How Clouds change the enterprise

Posted in Uncategorized by huslage on June 10, 2009

The relative youth of cloud services makes them susceptible to being used for things that they aren’t designed for and, probably, should never be used to do. Of note is this recent entry on Amazon’s EC2 message boards. Richard Haas points out what he sees as a detriment of the service:

What if you want to host highly configured persistent system instances?  Imaging a work group server — every other day you may add cron tasks, additional SMB shares, more Postfix configuration commands, etc.  The “thing” that you care about is the system itself, not some separate volume of data.  The system itself and its capabilities/functions continue to evolve daily, perhaps by the work of multiple administrators across the globe.

You’d like to retain that information/configuration/function across multiple start/reboot cycles … how do you do that?

Right now, the only method that is obvious (to me) is performing instance backups … then constructing new instances from the backups — boy that’s labor intensive and fraught with peril.

Or is EC2 only useful where the system configuration is fixed/generic/non-persistent?  That would IMO be a waste, given the disaster recovery/continuous operation capabilities of cloud computing.

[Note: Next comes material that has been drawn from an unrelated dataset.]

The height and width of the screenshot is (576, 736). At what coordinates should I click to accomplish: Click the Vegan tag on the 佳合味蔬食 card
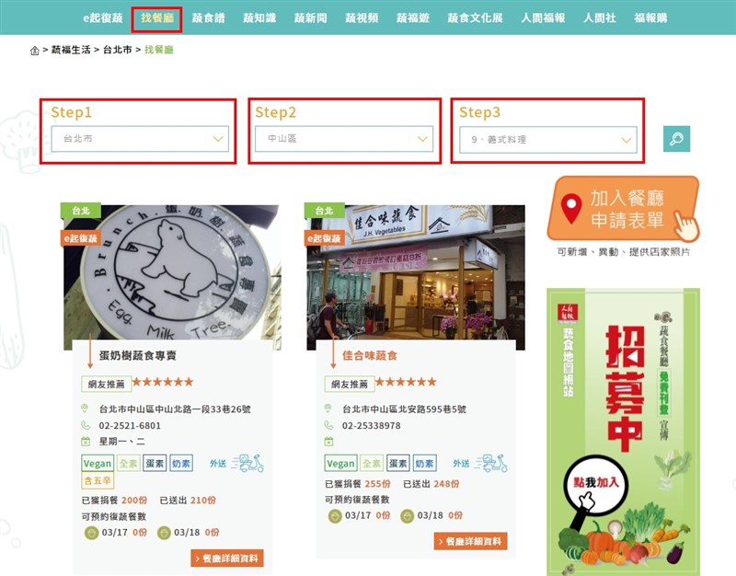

I know nothing about Richard Haas, his motives or his understanding of IT issues, but I see this as a naive view of how the cloud is supposed to function. I think he sort of understands the idea, but the execution has been missed in his mind.

This is, unfortunately, the predominant wisdom of most IT people out there. You set up a server to do some task, like serving files to locally connected users, and then that box runs forever until you get a new one. This model doesn’t work exactly the same way for clouds. Clouds aren’t designed or meant to serve data like that. They are meant to be generic server containers attached to some data storage that contains everything they need to do their job.

Enterprise IT has long held the notion that the data and the server OS are somehow tied together. They are not. The IIS web server is no more a part of of the OS than is MS Word. Apache may come as a package on most Linux systems, but that doesn’t make it any less of an application.

The heart of cloud computing is returning to the model that applications, data and operating systems are completely separate beasts that should not be intimately intertwined. Any one server or application or dataset is completely independent and can live anywhere in the cloud.

Gone are the days of the server request for a big Sun V890 server with gobs of RAM and Terabytes of expensive storage. Those things simply don’t matter in the cloud world. What matters is what application is running, what services it needs, how its data is stored and how it can scale horizontally across many server instances. We have to think more like mainframe people than open systems people.

Enterprises will not be able to take fill advantage of cloud computing services as long as they see them as simple replacements for their current infrastructure. The new model is an update and resurrection of an old one of centralized mainframe computing. Tell me your workload and I’ll make sure the thing keeps running…no matter what physical server it’s on.